In a solid relationship, you need to be able to make the assumption that your "other half" is telling you what you need to know and doing what they say they're doing; and the feeling needs to be 100% mutual. That's what trust means. It isn't just about fidelity, It's about trusting that your partner will respect you, be honest with you (which includes avoiding secretive behavior and "lies of omission"), and not hurt you. Do not break trust with your partner. Lack of trust is corrosive. It eats away at the very fabric of a relationship and leads to disillusion and dissolution. Once trust has been broken, it is very difficult, often impossible, to regain it. Even a gullible person will wise up eventually to an untrustworthy partner. In order to make this part of your relationship better, you must learn how to deal with anger and conflict. If you, as a couple, can manage anger and disputes, then both of you are less likely to resort to lies and deceit to avoid confrontation.
Learn how to share unconditionally.
This is much harder than it sounds. People are not very good at sharing. We fight hard for ownership and refuse to let it go once we have it. In fact, sharing is so foreign to most of us that we give up something only because we hope that giving up something we love will be beneficial for us in return. And that's not sharing at all--it's trading. We all want unconditional love and yet we find it very difficult to give ourselves unconditionally and yet, successful relationships do require sacrifice. Someone has to give up something from time to time--whether it's something big like a career or a hometown or something small like acquiescing to your partner on her choice of restaurant. Try giving your partner an unconditional surprise at least once a week. Do it without expecting anything in return. And if you've been holding out on giving up on something, consider letting it go. You may be surprised at just how good it makes both of you feel.

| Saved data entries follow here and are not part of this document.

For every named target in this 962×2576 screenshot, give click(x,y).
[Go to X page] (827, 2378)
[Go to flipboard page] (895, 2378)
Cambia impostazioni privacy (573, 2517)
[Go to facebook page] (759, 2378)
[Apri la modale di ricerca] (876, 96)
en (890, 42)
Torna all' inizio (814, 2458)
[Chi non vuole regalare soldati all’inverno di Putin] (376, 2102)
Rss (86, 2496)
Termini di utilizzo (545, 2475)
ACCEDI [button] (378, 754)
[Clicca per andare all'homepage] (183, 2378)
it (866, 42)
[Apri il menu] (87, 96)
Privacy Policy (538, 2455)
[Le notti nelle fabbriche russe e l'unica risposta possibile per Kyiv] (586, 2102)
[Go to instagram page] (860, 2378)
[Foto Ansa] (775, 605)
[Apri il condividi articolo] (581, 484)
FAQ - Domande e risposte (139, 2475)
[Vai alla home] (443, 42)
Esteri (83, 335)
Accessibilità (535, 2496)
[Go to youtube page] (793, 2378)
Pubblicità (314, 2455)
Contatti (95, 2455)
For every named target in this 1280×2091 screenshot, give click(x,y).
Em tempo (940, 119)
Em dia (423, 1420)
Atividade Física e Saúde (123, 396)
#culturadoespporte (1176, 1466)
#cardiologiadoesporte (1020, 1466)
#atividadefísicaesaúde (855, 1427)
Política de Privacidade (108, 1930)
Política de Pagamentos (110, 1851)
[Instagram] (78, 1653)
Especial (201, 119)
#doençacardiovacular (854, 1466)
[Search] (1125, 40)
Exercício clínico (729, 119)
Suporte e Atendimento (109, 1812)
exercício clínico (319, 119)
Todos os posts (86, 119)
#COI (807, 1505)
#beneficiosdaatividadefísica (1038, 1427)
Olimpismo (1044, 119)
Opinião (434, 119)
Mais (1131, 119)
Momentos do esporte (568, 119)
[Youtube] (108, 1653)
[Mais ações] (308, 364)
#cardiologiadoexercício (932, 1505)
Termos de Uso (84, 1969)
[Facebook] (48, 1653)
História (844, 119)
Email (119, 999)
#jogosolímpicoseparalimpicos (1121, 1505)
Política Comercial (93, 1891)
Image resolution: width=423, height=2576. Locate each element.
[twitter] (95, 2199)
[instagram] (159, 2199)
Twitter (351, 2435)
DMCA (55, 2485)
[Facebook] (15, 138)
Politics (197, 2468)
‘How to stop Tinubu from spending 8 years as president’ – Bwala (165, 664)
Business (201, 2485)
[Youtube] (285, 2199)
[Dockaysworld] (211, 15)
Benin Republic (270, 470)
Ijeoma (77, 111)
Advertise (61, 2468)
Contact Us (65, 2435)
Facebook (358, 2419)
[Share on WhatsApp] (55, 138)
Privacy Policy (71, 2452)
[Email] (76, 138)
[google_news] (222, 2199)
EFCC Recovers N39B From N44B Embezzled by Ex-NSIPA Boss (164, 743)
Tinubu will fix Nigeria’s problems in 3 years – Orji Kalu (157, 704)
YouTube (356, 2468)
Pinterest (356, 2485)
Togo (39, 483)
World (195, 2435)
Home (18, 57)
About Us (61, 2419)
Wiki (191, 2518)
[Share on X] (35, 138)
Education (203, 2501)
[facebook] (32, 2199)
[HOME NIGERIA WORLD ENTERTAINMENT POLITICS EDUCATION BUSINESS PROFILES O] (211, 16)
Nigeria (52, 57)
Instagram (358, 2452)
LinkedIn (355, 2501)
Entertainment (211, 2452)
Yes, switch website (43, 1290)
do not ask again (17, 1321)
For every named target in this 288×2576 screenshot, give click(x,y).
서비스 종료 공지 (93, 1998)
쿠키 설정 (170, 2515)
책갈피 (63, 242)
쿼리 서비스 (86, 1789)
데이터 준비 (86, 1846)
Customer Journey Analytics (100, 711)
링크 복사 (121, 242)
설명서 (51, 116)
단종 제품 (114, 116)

Nurture your partner's dreams and goals.
In a nutshell, nurturing your partner means accepting their independence and doing whatever you can to encourage it. If your inclination is to be with your partner 24/7 and control their every move, you really need to take a step back and learn to be a self-sufficient, independent human being. What you are doing is the opposite of nurturing and is no way you can have a healthy relationship if you don't stop. On the other hand, if you're failing to nurture your partner because you don't know what their goals, dreams, and aspirations are, you simply need to ask. Then, devise three ways that you could assist in the realization of those goals. It can be a total game changer for your relationship.